Problem statement -> Every entry, exactly as given, must be retyped.
[[ Listed entries, beginning ]]
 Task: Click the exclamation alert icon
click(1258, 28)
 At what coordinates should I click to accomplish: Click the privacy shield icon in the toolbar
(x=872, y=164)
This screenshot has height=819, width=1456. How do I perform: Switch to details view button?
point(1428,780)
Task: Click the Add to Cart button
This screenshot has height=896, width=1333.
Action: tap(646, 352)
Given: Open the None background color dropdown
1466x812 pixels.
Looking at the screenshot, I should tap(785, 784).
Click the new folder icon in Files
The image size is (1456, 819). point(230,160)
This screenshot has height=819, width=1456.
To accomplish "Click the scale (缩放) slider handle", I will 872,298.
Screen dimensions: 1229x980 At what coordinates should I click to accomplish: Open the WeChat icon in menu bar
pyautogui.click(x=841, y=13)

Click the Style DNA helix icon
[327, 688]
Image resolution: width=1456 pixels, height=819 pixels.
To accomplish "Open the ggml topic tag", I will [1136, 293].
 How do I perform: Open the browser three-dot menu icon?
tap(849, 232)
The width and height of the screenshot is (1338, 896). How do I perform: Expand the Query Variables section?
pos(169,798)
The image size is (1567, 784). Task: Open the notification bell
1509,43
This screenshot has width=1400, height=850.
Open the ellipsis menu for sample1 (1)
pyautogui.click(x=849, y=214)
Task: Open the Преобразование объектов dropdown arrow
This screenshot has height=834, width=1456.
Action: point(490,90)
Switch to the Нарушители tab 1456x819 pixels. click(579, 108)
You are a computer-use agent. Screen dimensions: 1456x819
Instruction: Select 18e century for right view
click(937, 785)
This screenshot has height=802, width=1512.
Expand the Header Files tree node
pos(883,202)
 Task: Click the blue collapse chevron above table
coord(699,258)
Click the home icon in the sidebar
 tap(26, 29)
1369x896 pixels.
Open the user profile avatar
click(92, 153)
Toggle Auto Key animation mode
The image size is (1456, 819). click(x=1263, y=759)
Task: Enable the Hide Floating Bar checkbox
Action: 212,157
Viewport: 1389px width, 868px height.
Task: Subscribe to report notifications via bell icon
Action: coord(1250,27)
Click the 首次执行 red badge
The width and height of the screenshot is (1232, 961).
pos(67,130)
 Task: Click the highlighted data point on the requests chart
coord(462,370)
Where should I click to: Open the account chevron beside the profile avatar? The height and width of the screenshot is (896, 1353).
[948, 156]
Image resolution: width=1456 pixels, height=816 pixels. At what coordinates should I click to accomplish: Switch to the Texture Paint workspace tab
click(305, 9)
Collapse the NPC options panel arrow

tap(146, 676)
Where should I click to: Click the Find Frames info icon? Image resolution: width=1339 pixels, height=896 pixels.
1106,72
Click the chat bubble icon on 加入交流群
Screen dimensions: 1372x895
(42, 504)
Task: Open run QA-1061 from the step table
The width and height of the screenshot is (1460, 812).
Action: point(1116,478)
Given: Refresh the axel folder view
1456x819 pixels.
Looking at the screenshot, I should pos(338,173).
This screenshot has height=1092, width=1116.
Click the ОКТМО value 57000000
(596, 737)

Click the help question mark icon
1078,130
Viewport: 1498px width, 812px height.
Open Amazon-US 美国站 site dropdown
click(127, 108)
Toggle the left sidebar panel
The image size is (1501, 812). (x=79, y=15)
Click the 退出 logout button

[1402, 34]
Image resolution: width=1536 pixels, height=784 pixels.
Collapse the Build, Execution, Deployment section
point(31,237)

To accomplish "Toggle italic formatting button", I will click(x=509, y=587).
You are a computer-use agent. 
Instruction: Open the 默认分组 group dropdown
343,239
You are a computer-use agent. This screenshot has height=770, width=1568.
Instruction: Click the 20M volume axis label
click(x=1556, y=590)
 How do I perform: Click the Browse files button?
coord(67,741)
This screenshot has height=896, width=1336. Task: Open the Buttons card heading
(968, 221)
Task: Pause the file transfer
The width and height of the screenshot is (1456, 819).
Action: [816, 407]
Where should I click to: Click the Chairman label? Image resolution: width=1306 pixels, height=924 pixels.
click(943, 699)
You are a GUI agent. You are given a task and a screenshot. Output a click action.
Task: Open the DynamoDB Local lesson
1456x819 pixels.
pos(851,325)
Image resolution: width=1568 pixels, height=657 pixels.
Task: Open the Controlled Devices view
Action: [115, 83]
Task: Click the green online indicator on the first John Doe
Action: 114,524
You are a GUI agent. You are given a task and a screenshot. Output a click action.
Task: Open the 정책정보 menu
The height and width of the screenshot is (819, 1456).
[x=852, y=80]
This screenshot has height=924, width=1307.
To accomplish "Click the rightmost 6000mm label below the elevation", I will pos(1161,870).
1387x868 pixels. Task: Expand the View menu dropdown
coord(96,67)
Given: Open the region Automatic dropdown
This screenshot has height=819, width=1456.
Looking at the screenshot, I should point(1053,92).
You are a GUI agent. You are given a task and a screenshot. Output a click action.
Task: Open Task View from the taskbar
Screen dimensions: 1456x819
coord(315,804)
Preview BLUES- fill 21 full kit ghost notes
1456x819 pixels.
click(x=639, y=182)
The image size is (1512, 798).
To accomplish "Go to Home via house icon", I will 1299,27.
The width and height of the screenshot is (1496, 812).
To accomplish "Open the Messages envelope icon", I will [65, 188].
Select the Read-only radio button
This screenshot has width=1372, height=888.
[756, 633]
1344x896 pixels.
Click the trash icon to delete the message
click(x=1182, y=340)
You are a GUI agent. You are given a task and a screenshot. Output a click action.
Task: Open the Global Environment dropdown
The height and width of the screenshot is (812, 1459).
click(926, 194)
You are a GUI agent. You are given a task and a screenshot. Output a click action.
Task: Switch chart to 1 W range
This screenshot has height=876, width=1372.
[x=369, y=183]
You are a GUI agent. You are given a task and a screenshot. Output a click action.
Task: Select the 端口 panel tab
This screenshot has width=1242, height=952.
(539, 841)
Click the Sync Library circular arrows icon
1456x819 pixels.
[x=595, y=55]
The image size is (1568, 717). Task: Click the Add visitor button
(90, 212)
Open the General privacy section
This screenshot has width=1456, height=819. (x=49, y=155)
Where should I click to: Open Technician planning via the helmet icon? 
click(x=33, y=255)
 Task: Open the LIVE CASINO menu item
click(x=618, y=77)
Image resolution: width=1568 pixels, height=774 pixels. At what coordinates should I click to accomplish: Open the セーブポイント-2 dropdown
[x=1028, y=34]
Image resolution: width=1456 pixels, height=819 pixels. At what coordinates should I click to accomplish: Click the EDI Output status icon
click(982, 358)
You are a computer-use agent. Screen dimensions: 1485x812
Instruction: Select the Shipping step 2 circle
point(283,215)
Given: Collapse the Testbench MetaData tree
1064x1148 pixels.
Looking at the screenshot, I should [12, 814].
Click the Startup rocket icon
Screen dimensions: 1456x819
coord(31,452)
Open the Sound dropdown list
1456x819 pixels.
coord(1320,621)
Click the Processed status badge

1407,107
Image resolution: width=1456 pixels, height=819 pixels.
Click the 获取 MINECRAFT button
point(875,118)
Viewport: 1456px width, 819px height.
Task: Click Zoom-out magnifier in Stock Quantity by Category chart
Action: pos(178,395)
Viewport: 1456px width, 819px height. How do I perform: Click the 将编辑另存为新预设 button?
[[ Listed entries, end ]]
Answer space ->
 Task: Click the exclamation alert icon
click(1258, 28)
 At what coordinates should I click to accomplish: Click the privacy shield icon in the toolbar
(x=872, y=164)
This screenshot has height=819, width=1456. How do I perform: Switch to details view button?
point(1428,780)
Task: Click the Add to Cart button
This screenshot has height=896, width=1333.
Action: tap(646, 352)
Given: Open the None background color dropdown
1466x812 pixels.
Looking at the screenshot, I should tap(785, 784).
Click the new folder icon in Files
The image size is (1456, 819). point(230,160)
This screenshot has height=819, width=1456.
To accomplish "Click the scale (缩放) slider handle", I will 872,298.
Screen dimensions: 1229x980 At what coordinates should I click to accomplish: Open the WeChat icon in menu bar
pyautogui.click(x=841, y=13)

Click the Style DNA helix icon
[327, 688]
Image resolution: width=1456 pixels, height=819 pixels.
To accomplish "Open the ggml topic tag", I will [1136, 293].
 How do I perform: Open the browser three-dot menu icon?
tap(849, 232)
The width and height of the screenshot is (1338, 896). How do I perform: Expand the Query Variables section?
pos(169,798)
The image size is (1567, 784). Task: Open the notification bell
1509,43
This screenshot has width=1400, height=850.
Open the ellipsis menu for sample1 (1)
pyautogui.click(x=849, y=214)
Task: Open the Преобразование объектов dropdown arrow
This screenshot has height=834, width=1456.
Action: point(490,90)
Switch to the Нарушители tab 1456x819 pixels. click(579, 108)
You are a computer-use agent. Screen dimensions: 1456x819
Instruction: Select 18e century for right view
click(937, 785)
This screenshot has height=802, width=1512.
Expand the Header Files tree node
pos(883,202)
 Task: Click the blue collapse chevron above table
coord(699,258)
Click the home icon in the sidebar
 tap(26, 29)
1369x896 pixels.
Open the user profile avatar
click(92, 153)
Toggle Auto Key animation mode
The image size is (1456, 819). click(x=1263, y=759)
Task: Enable the Hide Floating Bar checkbox
Action: 212,157
Viewport: 1389px width, 868px height.
Task: Subscribe to report notifications via bell icon
Action: coord(1250,27)
Click the 首次执行 red badge
The width and height of the screenshot is (1232, 961).
pos(67,130)
 Task: Click the highlighted data point on the requests chart
coord(462,370)
Where should I click to: Open the account chevron beside the profile avatar? The height and width of the screenshot is (896, 1353).
[948, 156]
Image resolution: width=1456 pixels, height=816 pixels. At what coordinates should I click to accomplish: Switch to the Texture Paint workspace tab
click(305, 9)
Collapse the NPC options panel arrow

tap(146, 676)
Where should I click to: Click the Find Frames info icon? Image resolution: width=1339 pixels, height=896 pixels.
1106,72
Click the chat bubble icon on 加入交流群
Screen dimensions: 1372x895
(42, 504)
Task: Open run QA-1061 from the step table
The width and height of the screenshot is (1460, 812).
Action: point(1116,478)
Given: Refresh the axel folder view
1456x819 pixels.
Looking at the screenshot, I should pos(338,173).
This screenshot has height=1092, width=1116.
Click the ОКТМО value 57000000
(596, 737)

Click the help question mark icon
1078,130
Viewport: 1498px width, 812px height.
Open Amazon-US 美国站 site dropdown
click(127, 108)
Toggle the left sidebar panel
The image size is (1501, 812). (x=79, y=15)
Click the 退出 logout button

[1402, 34]
Image resolution: width=1536 pixels, height=784 pixels.
Collapse the Build, Execution, Deployment section
point(31,237)

To accomplish "Toggle italic formatting button", I will click(x=509, y=587).
You are a computer-use agent. 
Instruction: Open the 默认分组 group dropdown
343,239
You are a computer-use agent. This screenshot has height=770, width=1568.
Instruction: Click the 20M volume axis label
click(x=1556, y=590)
 How do I perform: Click the Browse files button?
coord(67,741)
This screenshot has height=896, width=1336. Task: Open the Buttons card heading
(968, 221)
Task: Pause the file transfer
The width and height of the screenshot is (1456, 819).
Action: [816, 407]
Where should I click to: Click the Chairman label? Image resolution: width=1306 pixels, height=924 pixels.
click(943, 699)
You are a GUI agent. You are given a task and a screenshot. Output a click action.
Task: Open the DynamoDB Local lesson
1456x819 pixels.
pos(851,325)
Image resolution: width=1568 pixels, height=657 pixels.
Task: Open the Controlled Devices view
Action: [115, 83]
Task: Click the green online indicator on the first John Doe
Action: 114,524
You are a GUI agent. You are given a task and a screenshot. Output a click action.
Task: Open the 정책정보 menu
The height and width of the screenshot is (819, 1456).
[x=852, y=80]
This screenshot has height=924, width=1307.
To accomplish "Click the rightmost 6000mm label below the elevation", I will pos(1161,870).
1387x868 pixels. Task: Expand the View menu dropdown
coord(96,67)
Given: Open the region Automatic dropdown
This screenshot has height=819, width=1456.
Looking at the screenshot, I should point(1053,92).
You are a GUI agent. You are given a task and a screenshot. Output a click action.
Task: Open Task View from the taskbar
Screen dimensions: 1456x819
coord(315,804)
Preview BLUES- fill 21 full kit ghost notes
1456x819 pixels.
click(x=639, y=182)
The image size is (1512, 798).
To accomplish "Go to Home via house icon", I will 1299,27.
The width and height of the screenshot is (1496, 812).
To accomplish "Open the Messages envelope icon", I will [65, 188].
Select the Read-only radio button
This screenshot has width=1372, height=888.
[756, 633]
1344x896 pixels.
Click the trash icon to delete the message
click(x=1182, y=340)
You are a GUI agent. You are given a task and a screenshot. Output a click action.
Task: Open the Global Environment dropdown
The height and width of the screenshot is (812, 1459).
click(926, 194)
You are a GUI agent. You are given a task and a screenshot. Output a click action.
Task: Switch chart to 1 W range
This screenshot has height=876, width=1372.
[x=369, y=183]
You are a GUI agent. You are given a task and a screenshot. Output a click action.
Task: Select the 端口 panel tab
This screenshot has width=1242, height=952.
(539, 841)
Click the Sync Library circular arrows icon
1456x819 pixels.
[x=595, y=55]
The image size is (1568, 717). Task: Click the Add visitor button
(90, 212)
Open the General privacy section
This screenshot has width=1456, height=819. (x=49, y=155)
Where should I click to: Open Technician planning via the helmet icon? 
click(x=33, y=255)
 Task: Open the LIVE CASINO menu item
click(x=618, y=77)
Image resolution: width=1568 pixels, height=774 pixels. At what coordinates should I click to accomplish: Open the セーブポイント-2 dropdown
[x=1028, y=34]
Image resolution: width=1456 pixels, height=819 pixels. At what coordinates should I click to accomplish: Click the EDI Output status icon
click(982, 358)
You are a computer-use agent. Screen dimensions: 1485x812
Instruction: Select the Shipping step 2 circle
point(283,215)
Given: Collapse the Testbench MetaData tree
1064x1148 pixels.
Looking at the screenshot, I should [12, 814].
Click the Startup rocket icon
Screen dimensions: 1456x819
coord(31,452)
Open the Sound dropdown list
1456x819 pixels.
coord(1320,621)
Click the Processed status badge

1407,107
Image resolution: width=1456 pixels, height=819 pixels.
Click the 获取 MINECRAFT button
point(875,118)
Viewport: 1456px width, 819px height.
Task: Click Zoom-out magnifier in Stock Quantity by Category chart
Action: pos(178,395)
Viewport: 1456px width, 819px height. How do I perform: Click the 将编辑另存为新预设 button?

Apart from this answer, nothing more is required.